● Exercise description:
Copy out word for word the material from the line containing "The image size" through the line containing "tap(530, 345)", including both of those lines.
>> Start Data in this exercise
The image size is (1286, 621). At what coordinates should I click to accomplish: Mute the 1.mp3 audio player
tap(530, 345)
>> End Data in this exercise
>> Start Data in this exercise
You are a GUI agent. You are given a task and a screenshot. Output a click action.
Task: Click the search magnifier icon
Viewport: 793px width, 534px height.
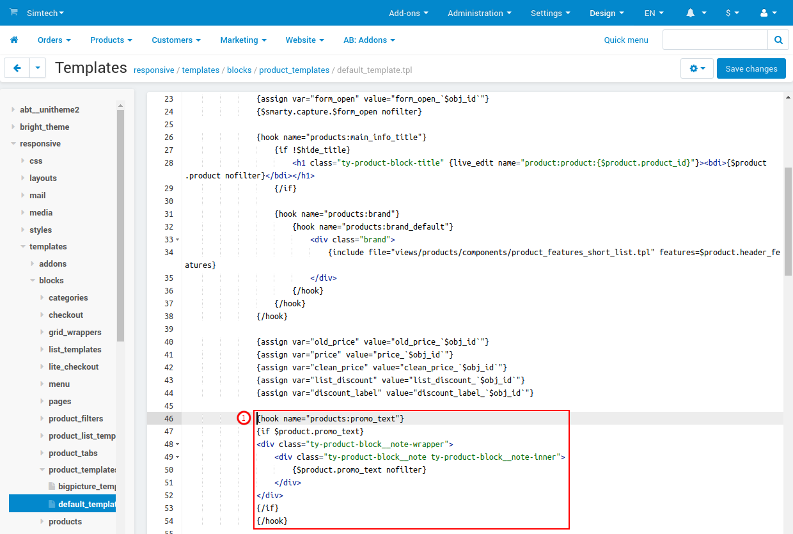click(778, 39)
>> End Data in this exercise
>> Start Data in this exercise
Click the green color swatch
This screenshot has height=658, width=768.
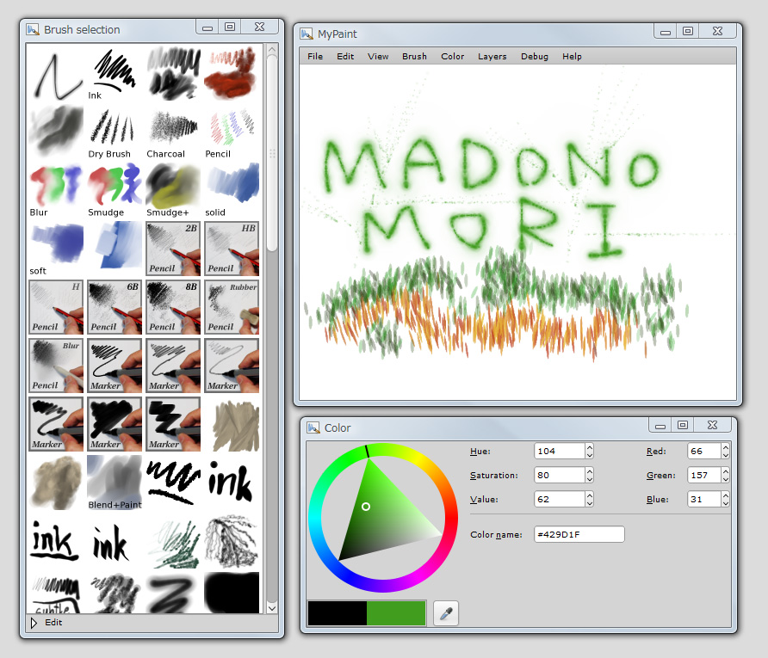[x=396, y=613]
>> End Data in this exercise
● Answer below:
The image size is (1286, 621). At what coordinates should I click to accomplish: Mute the 1.mp3 audio player
tap(530, 345)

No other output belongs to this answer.